Each week in Sample Wars, we’ll pit two songs which sample the same source material head-to-head against each other, to determine which one rocked the sample better.
This week’s Sample Wars concerns a track that’s become a modern classic of sampling, entirely thanks to one producer: Clams Casino, one of the chief architects of the dreamy, blown-out sound that’s characterized much of the “underground” or internet-minded rap of the past few years. Fittingly, we’ll be looking at a song each from both the (based) godfather of that internet rap scene and its most commercially successful beneficiary: Lil B and A$AP Rocky, both produced by Clams Casino himself.
“Just for Now,” Imogen Heap, 2005: A lighter-than-air slice of synth-pop, Imogen Heap’s “Just for Now” is second only to “Hide and Seek” (also by Heap, and prominently sampled) as the absolute pinnacle of the post-Enya new-age Starbucks/Garden State music explosion of the mid-’00s. After hearing so much of Clams’ work with the track, however, it’s impossible for modern ears to hear in and not be unsatisfied by the total lack of massive boom-bap drums. Sigh.
“I’m God,” Lil B, 2009, produced by Clams Casino: Still the greatest thing the Based God has ever recorded–judging by what I’ve heard, at least (there could always be some lost masterpiece floating in the YouTube ether, waiting to be discovered). Clams does minimal fucking with “Just for Now” on the track, but the work he does is masterful–cutting up Heap’s vocals, drenching them in even more reverb, adding those aforementioned massive drums, and separating the results into two distinct section. B is in rare form, oscillating between absurd boasts and moments of poignancy.
“Bass,” A$AP Rocky, 2011, produced by Clams Casino: “Bass” is barely recognizable as “Just for Now” –Clams slows a small snippet of vocals down to to a syrupy crawl, then chops them up. If it weren’t for this interview, in which the producer explains how he put the beat together, I doubt even the most seasoned crate-digger would have been able to spot the sample. A$AP Rocky just does what he does best, stringing together cool-sounding but mostly meaningless shit (“Bozos love my rose gold/purple got me slow-mo”), never leaving the pocket, and running his vocals through his signature Houston-style pitch-shifter.

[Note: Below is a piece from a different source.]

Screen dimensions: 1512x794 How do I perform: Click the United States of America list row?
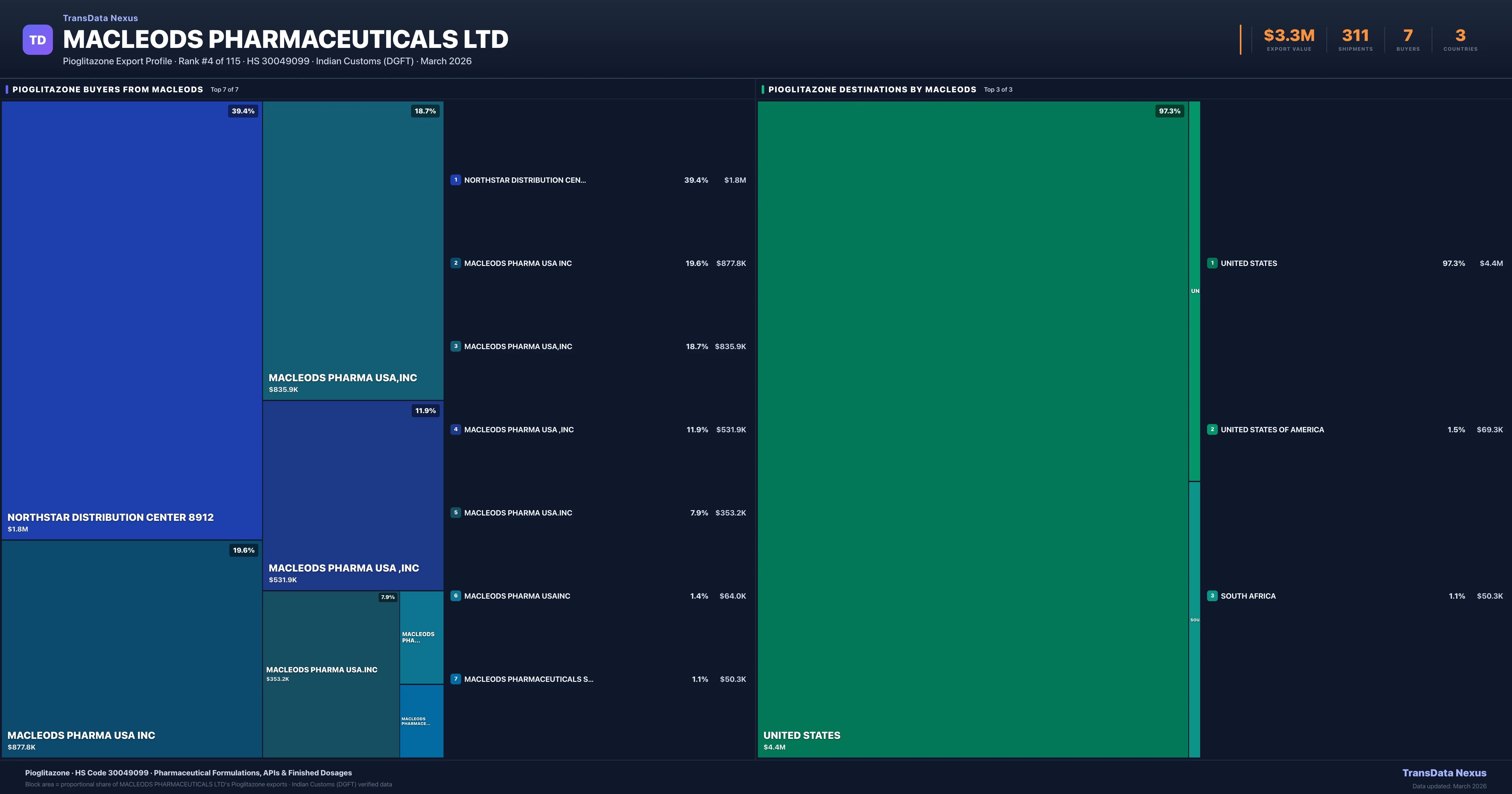click(1272, 429)
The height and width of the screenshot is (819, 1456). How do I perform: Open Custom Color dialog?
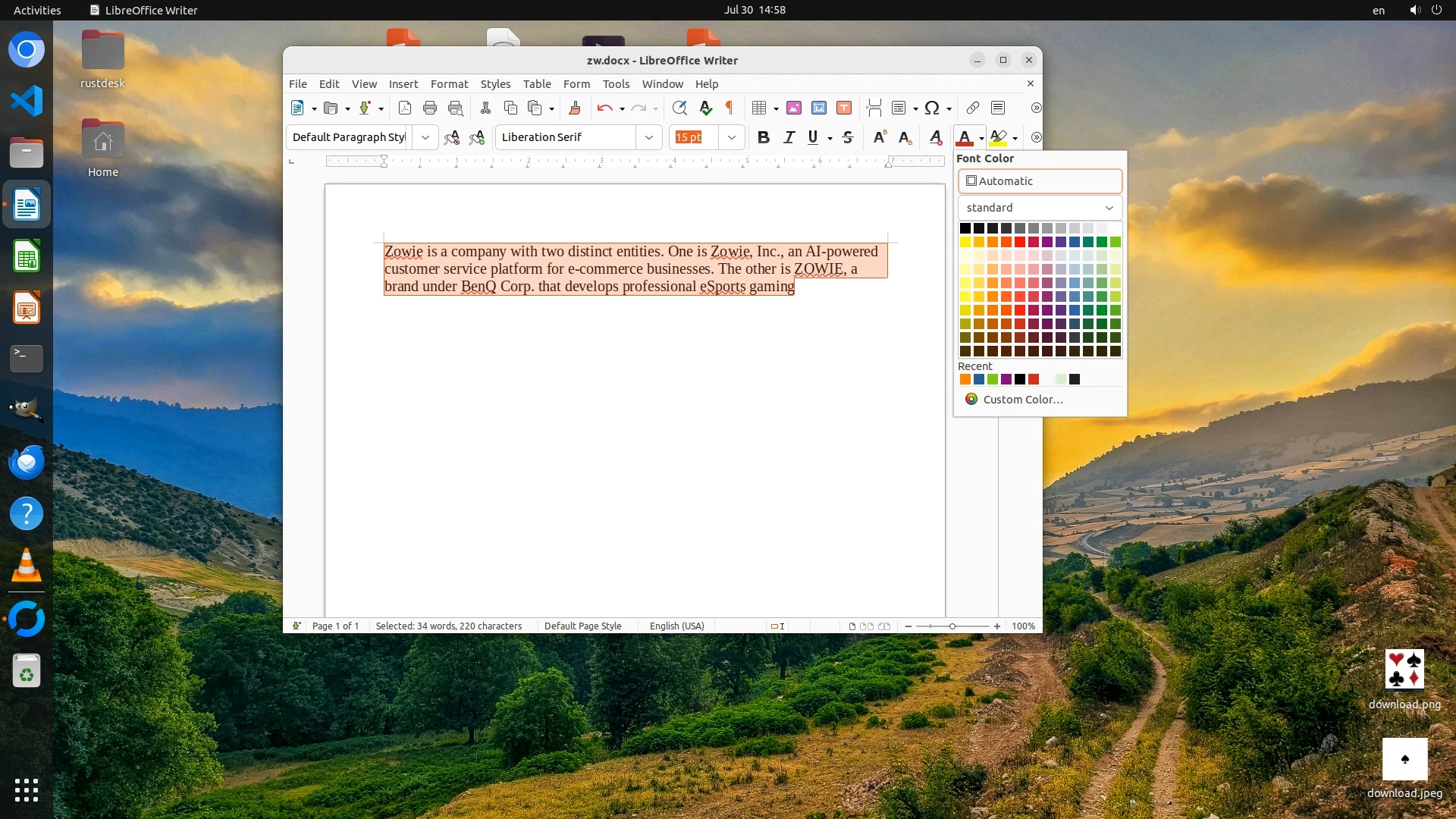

The Verdict: “Bass” is undeniably badass–it’s the kind of music that makes you want to do lots and lots of drugs and just mean mug people–but we have to give it up for the originator. In this case, Lil B isn’t just the spiritual predecessor to nearly everything Rocky stands for (including calling himself “pretty,” even), his song is the literal ancestor to Rocky’s. The “Bass” beat originally came from a rejected snippet of Lil B’s “I’m the Devil,” a sequel to “I’m God” from the same album. When B didn’t want it, Clams just slowed it down and made “Bass.” Just as A$AP Rocky wouldn’t exist without Lil B, “Bass” wouldn’t exist without “I’m God.”